表に「臨時 北上」。裏は地金。
材質はホーロー。文字は浮き文字。
昭和30年代、急行列車時代の臨時列車に使われた物です。
「北上」は、北海道への輸送力増強のため、急行「北斗」を補完するために1952年(昭和27年)9月1日から上野・青森間を常磐線経由で運転開始した夜行急行列車です。
名称の由来は、東北最大であり全国でも4番目の岩手県と宮城県を流れる「北上川」で、東北を代表する河川であることからつけられたようです。
運行開始当初の表記は「きたかみ」とひらがなでしたが、1956年(昭和31年)11月19日から「北上」と漢字表記になりました。

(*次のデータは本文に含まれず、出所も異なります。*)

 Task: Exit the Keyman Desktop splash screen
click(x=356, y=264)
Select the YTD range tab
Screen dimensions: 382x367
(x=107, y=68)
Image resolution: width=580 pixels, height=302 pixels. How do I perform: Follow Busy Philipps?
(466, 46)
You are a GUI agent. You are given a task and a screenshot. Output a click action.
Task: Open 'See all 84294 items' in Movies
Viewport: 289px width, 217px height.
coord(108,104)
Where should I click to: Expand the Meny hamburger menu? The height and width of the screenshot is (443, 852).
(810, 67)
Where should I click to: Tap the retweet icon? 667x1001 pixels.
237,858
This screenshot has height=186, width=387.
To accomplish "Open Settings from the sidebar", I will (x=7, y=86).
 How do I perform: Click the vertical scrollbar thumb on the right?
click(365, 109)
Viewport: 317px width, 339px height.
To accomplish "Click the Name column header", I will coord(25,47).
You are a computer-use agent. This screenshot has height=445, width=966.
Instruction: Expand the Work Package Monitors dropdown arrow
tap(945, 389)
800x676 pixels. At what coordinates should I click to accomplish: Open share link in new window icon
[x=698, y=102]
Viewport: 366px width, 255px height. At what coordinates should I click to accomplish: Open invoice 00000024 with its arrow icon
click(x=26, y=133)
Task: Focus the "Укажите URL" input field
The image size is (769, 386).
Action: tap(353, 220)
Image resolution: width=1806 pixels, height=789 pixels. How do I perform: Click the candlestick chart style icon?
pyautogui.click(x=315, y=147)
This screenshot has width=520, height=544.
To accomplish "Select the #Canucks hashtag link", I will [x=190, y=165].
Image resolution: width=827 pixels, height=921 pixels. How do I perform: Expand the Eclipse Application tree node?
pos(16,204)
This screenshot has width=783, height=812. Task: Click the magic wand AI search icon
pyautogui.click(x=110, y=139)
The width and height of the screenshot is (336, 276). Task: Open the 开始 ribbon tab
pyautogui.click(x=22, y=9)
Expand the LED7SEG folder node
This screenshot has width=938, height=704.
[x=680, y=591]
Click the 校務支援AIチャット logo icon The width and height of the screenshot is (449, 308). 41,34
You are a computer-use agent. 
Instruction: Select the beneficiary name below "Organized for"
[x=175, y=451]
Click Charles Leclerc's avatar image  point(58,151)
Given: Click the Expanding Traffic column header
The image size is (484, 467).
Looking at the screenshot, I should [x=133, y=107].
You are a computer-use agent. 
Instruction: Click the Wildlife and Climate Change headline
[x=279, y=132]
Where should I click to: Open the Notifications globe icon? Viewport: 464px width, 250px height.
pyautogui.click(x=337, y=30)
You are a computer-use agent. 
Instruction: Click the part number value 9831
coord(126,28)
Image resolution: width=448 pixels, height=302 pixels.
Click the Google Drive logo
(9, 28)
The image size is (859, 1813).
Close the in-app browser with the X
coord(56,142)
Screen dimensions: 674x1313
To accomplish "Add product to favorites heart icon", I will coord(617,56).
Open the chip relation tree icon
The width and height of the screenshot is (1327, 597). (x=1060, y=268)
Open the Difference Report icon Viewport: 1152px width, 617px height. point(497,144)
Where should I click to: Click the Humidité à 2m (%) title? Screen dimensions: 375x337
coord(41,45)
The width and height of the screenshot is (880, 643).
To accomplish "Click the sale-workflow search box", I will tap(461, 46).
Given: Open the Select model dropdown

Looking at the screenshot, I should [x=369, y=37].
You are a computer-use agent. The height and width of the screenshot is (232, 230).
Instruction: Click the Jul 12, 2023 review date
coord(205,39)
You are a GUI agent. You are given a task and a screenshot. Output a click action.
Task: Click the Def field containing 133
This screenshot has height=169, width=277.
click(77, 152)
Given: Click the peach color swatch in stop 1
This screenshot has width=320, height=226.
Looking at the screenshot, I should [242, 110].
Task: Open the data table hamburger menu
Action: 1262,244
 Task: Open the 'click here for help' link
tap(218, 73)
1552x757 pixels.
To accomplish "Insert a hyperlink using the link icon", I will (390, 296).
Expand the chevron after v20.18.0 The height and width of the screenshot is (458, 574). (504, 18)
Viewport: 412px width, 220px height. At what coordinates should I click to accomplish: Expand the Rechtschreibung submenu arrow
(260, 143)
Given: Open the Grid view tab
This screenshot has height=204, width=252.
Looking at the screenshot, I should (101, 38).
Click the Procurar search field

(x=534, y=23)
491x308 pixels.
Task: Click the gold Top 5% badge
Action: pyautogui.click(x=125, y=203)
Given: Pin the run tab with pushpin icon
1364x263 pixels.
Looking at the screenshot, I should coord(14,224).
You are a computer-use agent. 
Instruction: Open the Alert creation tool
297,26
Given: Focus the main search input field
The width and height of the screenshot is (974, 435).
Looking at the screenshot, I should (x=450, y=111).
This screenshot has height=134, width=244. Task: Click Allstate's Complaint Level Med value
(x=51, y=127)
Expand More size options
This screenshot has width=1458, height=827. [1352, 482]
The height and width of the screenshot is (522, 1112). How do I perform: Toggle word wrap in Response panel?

運行終了は、急行「北斗」に先立つ1年前の、1964年(昭和39年)10月1日、寝台特急「はくつる」に格上げされるかたちで廃止されました。
この列車愛称板のローマ字表記の読みは「きたがみ」になっています。
青森県には「北上」と書いて「きたがみ」と読む姓の方がいます。おそらく、書き手の知り合いに「きたがみ」姓の方がいたためと思われます。
なお、急行「北上」廃止以降に、ひらがな表記の「きたかみ」が復活しています。
急行「きたかみ」。1965年(昭和40年)10月1日から1968年(昭和43年)9月30日まで、上野・盛岡間(東北本線経由)で運転。1968年(昭和43年)10月1日から1982年(昭和57年)11月14日まで、仙台と秋田・青森間(北上線経由)で運転。
快速「きたかみ」。1982年(昭和57年)11月15日から1999年(平成11年)12月3日まで、北上・湯沢間(北上線経由)で運転。